Это не пытавшаяся сбежать в ИГИЛ (террористическая организация, запрещенная в РФ. – Ред.) Варвара Караулова, которая действительно туда пыталась сбежать. Это не нарушавшая порядок молодежь на акциях Алексея Навального — ну нарушали, конечно, нарушали, на фонаре вот сидели, я своими глазами видела. Это просто абсолютно домашняя Аня Павликова, которая не могла бы устроить ничего экстремистского, просто потому что для экстремизма нужна некоторая доля активности, которая у нее уходила во всякие милые и уютные вещи, типа ветеринарии.
Это просто ребята, которые сидели и болтали о негативных сторонах жизни в России и о том, что было бы можно исправить. Если даже эта болтовня становилась опасной, делом агента было бы организовать ребятам встречу с полицией или с каким-то иным специалистом, направить их энергию в более официальное русло — и через короткое время они бы все не в Макдональдсе и каком-то сомнительном офисе сидели, а с министерством по делам молодежи сотрудничали ко всеобщему благу.
Я почему так долго и подробно вспоминала про детский центр при храме — да потому что реакция на малейшую несправедливость у человека, воспитанного в христианской среде, и должна быть острой, болезненной, должна вызывать простое человеческое огорчение и желание все немедленно исправить. Для молодого же человека именно рационализация всех проблем, всей мирской несправедливости — «пройдет и это», «пустяки — дело житейское» — признак мертвой совести. Думаю, даже искренние сторонники сегодняшнего положения вещей в России понимают, что идеально далеко не все. Было бы идеально, мы бы уже в Царствии Небесном жили.

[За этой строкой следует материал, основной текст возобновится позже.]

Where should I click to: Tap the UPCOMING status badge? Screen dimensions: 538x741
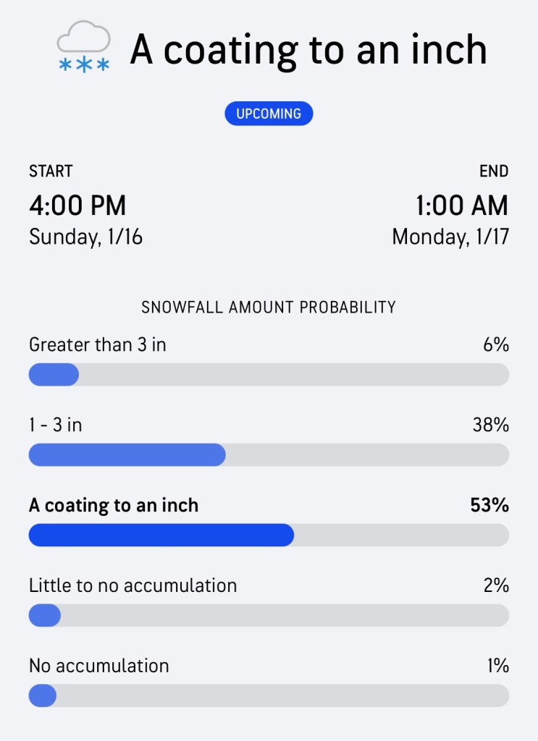[269, 114]
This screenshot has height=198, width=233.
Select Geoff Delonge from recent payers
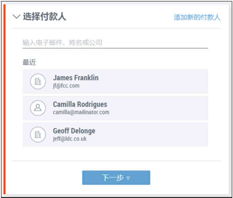pos(115,135)
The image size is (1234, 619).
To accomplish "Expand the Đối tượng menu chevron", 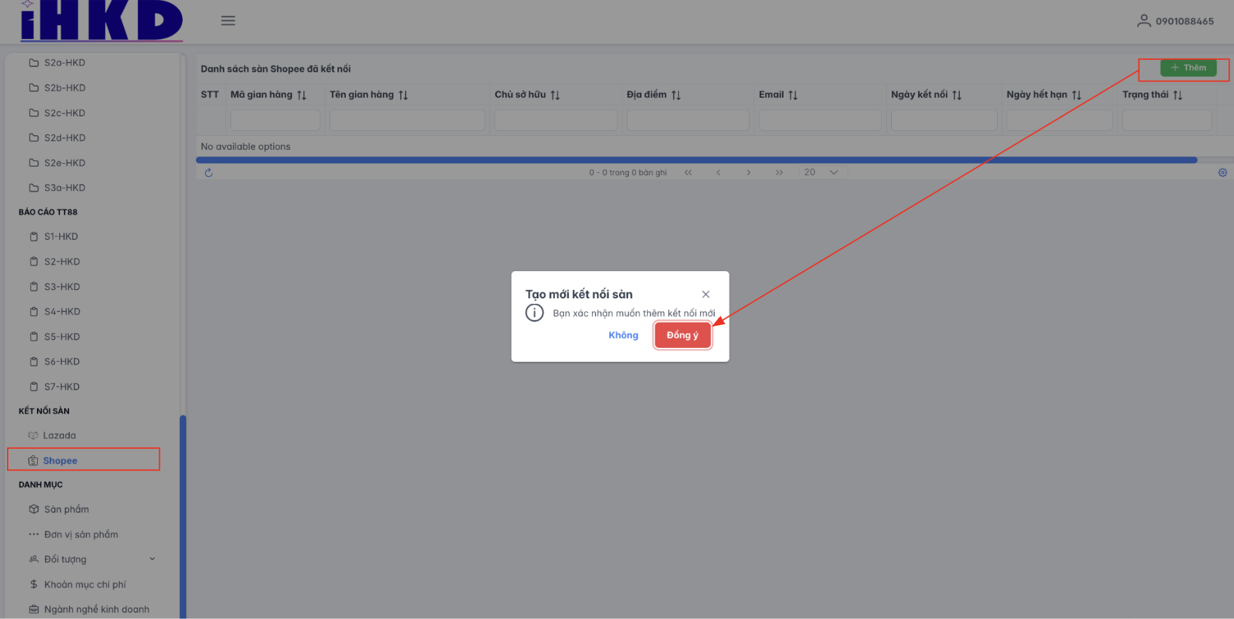I will [x=152, y=559].
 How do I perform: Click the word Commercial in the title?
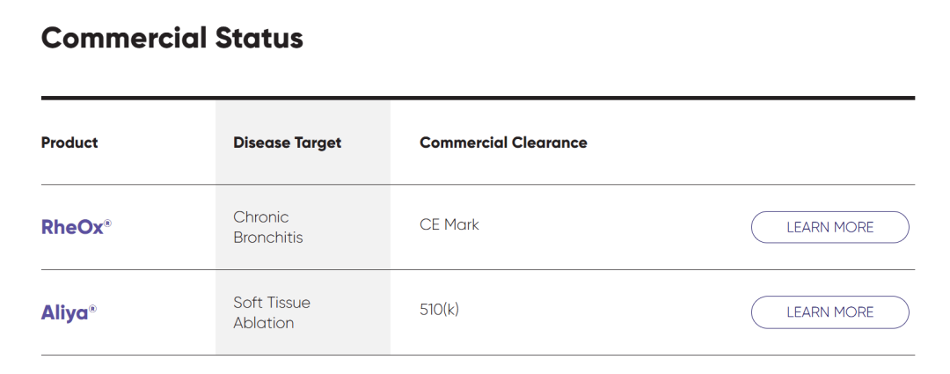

Так и создаются кружки по политическим и всяким другим интересам, и в этом нет ничего нового — задача «взрослых людей» укрепить в добром и отстранить от дурного. А не провоцировать на дурное, как делал человек, сдавший «опасных преступников» правоохранительным органам.
К чему я все это пишу? Я вряд ли смогу переубедить тех немногих, кто искренне считает, что девочка ужасная террористка, так что пусть сидит. Эти люди жестоки и не любопытны — подробностей дела никто не скрывает, и все это в целом совпадает с рассказами членов семьи Павликовых. Я не смогу переубедить и тех тоже немногих, кто искренне считает, что суд разберется — эти люди наивны до глупости и не понимают, что в политических делах суды всегда перестраховываются, а если даже суд и разберется, то тюрьма калечит. Даже месяц. Или два. Или тем более — три. Дело не только в том, что девочка, давно имевшая проблемы со здоровьем, потеряла его там окончательно. Дело в навсегда искалеченной душе. Никто не вернет человеку нескольких месяцев взаперти по абсурдному обвинению.
Я сильно сомневаюсь, что мой сбивчивый текст послужит поводом к публичному покаянию судьи или к явке с повинной провокатора, который бы признал, что просто обманул и запутал группу молодых людей. И, наверное, сделать ничего нельзя. Если люди вершат несправедливость, их совесть текстами не пробудить.
Но, может быть, мы просто помолимся? Это православная девушка из верующей семьи, наша сестра во Христе, и ей просто нужна поддержка. Молитва — это большая сила, может, у нас получится помолиться так, чтобы стены несправедливости рухнули, и Аня вышла на свободу?